Asahi - Tokyo - 10/6/98

By AMY SHIRATORI

The nation's economy is expected to contract 1.8 percent this fiscal year, posting the largest ever year-to-year drop in the gross
domestic product, the Economic Planning Agency said this morning.

The prediction, endorsed by the Cabinet, is in sharp contrast to the government's earlier forecast that the economy would expand by
1.9 percent. That expectation was based on the assumption that domestic demand would recover from last year's government
deflationary policies.

EPA officials said the revision for the current fiscal year ending in March 1999 reflects deteriorating consumer and corporate
spending, shrinking exports to Asia and slower growth in the United States and Europe.

The revision in the official growth estimate is the first for the government since 1982.

Economists said the revision has serious implications because many pension funds are operating on the assumption that there
would be economic expansion. An economic contraction forces funds to miss their own expected targets and worsen the nation's
debt problems.

"The government might revise the growth forecast again after it evaluates the effects of the government's 16.65-trillion-yen stimulus
package announced in April," an EPA official said.
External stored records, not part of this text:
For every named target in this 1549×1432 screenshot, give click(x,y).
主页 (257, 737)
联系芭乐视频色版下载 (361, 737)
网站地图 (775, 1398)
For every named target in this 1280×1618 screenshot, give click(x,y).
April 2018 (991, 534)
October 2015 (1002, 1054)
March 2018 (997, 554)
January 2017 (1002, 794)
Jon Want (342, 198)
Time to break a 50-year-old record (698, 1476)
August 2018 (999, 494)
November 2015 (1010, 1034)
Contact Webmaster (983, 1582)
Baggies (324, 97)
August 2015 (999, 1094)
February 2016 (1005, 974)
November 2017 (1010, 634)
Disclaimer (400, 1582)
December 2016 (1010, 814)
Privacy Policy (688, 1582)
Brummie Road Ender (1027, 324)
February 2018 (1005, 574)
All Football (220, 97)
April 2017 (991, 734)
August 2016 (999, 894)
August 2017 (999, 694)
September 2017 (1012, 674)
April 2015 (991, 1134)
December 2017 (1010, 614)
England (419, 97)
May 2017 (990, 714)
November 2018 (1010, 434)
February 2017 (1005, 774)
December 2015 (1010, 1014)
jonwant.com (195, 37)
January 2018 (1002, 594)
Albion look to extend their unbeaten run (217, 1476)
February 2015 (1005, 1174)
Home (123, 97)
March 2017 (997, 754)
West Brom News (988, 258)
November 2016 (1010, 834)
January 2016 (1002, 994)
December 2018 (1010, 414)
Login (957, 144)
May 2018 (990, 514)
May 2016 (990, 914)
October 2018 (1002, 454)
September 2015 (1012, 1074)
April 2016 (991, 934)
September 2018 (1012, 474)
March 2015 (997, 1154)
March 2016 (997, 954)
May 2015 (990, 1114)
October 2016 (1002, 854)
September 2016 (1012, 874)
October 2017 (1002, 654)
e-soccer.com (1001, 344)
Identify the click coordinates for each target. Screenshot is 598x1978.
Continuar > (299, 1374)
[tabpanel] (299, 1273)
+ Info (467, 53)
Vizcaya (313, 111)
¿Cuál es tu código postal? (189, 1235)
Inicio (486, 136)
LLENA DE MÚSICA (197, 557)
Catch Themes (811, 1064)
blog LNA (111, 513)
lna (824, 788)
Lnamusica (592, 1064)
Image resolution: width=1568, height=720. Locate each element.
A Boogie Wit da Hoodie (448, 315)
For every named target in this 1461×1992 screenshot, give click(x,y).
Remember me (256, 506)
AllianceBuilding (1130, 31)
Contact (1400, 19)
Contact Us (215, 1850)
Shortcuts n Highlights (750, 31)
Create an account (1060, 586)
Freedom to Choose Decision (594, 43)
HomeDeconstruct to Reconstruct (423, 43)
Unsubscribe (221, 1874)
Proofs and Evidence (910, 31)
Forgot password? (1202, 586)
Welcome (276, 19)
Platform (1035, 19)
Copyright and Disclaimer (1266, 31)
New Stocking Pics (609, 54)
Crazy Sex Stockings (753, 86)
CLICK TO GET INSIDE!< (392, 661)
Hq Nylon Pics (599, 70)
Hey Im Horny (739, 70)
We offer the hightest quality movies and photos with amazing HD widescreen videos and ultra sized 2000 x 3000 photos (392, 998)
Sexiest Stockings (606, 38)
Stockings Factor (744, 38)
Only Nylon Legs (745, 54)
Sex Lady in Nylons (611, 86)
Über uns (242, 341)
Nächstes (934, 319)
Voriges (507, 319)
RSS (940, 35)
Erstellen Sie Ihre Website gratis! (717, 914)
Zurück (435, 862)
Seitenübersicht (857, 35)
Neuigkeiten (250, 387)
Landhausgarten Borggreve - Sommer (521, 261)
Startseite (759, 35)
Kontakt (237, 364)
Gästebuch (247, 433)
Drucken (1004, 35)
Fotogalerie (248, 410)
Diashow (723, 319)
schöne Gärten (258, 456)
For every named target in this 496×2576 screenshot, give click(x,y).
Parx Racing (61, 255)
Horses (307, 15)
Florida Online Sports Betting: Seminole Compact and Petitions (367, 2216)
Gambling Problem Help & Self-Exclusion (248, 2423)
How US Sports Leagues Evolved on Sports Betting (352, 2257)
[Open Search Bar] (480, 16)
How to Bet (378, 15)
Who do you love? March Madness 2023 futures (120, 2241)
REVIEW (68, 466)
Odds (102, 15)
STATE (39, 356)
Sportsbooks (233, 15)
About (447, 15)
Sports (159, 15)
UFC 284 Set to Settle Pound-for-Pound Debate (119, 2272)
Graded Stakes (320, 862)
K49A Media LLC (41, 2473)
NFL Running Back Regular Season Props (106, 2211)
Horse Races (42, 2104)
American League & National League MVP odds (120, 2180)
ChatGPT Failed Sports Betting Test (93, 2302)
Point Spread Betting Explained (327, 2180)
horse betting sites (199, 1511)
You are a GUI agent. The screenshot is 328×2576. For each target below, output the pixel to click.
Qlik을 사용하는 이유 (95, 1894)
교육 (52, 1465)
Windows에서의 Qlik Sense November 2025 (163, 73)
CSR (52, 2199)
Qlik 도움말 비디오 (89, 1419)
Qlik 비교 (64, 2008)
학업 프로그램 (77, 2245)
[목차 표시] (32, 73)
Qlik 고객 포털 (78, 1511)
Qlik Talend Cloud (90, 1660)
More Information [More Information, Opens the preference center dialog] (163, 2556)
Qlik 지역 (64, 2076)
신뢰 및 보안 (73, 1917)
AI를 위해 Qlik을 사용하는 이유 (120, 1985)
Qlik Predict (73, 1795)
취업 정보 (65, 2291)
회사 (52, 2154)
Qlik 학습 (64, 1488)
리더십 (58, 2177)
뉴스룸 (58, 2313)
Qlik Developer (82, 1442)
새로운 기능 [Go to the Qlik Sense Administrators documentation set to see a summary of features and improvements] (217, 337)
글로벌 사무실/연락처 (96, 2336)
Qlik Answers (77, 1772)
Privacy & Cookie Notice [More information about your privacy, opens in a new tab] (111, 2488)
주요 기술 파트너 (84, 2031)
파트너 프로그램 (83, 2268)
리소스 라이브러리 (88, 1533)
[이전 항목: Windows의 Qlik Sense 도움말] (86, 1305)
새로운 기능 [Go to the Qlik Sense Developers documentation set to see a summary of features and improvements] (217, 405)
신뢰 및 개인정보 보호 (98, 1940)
The government is currently considering the details of the package.

The official said the revision is based on the assumption that no more major financial institutions will collapse, the global financial
markets will not destabilize and the yen will remain at its current two-month average of 142 yen to the dollar.

The forecast suggests Japan will see its second straight year of economic contraction--the first two-year contraction in the postwar
period--following minus 0.7 percent growth in fiscal 1997.

The agency said weak domestic demand contributes minus 2.4 percentage points to the projected 1.8 percent contraction,
including minus 0.5 point from a slowdown in consumer spending, minus 0.5 point from fewer housing investments and minus 1.8
points for slower corporate capital spending.

External demand adds 0.6 percent to the figure, while government outlays contribute 0.6 point.

The agency forecasts personal consumption will slide an inflation-adjusted 0.9 percent instead of the initially projected 2.5 percent
gain.

Corporate capital spending will likely shrink an inflation-adjusted 10.1 percent--the biggest fall since fiscal 1993 when it fell 10.4
percent.

Production at mines and factories are expected to tumble 7.3 percent instead of the initially projected 1.8 percent rise.

The EPA forecast of exports of goods and services is expected to fall 1.9 percent in real terms instead of the initially projected 6.9
percent rise and imports will slide 7.7 percent in real terms instead of the initially projected 8.0 percent increase.

The surplus in goods and services trade will be 16.6 trillion yen, up from the initially projected 12.4 trillion yen, the agency said.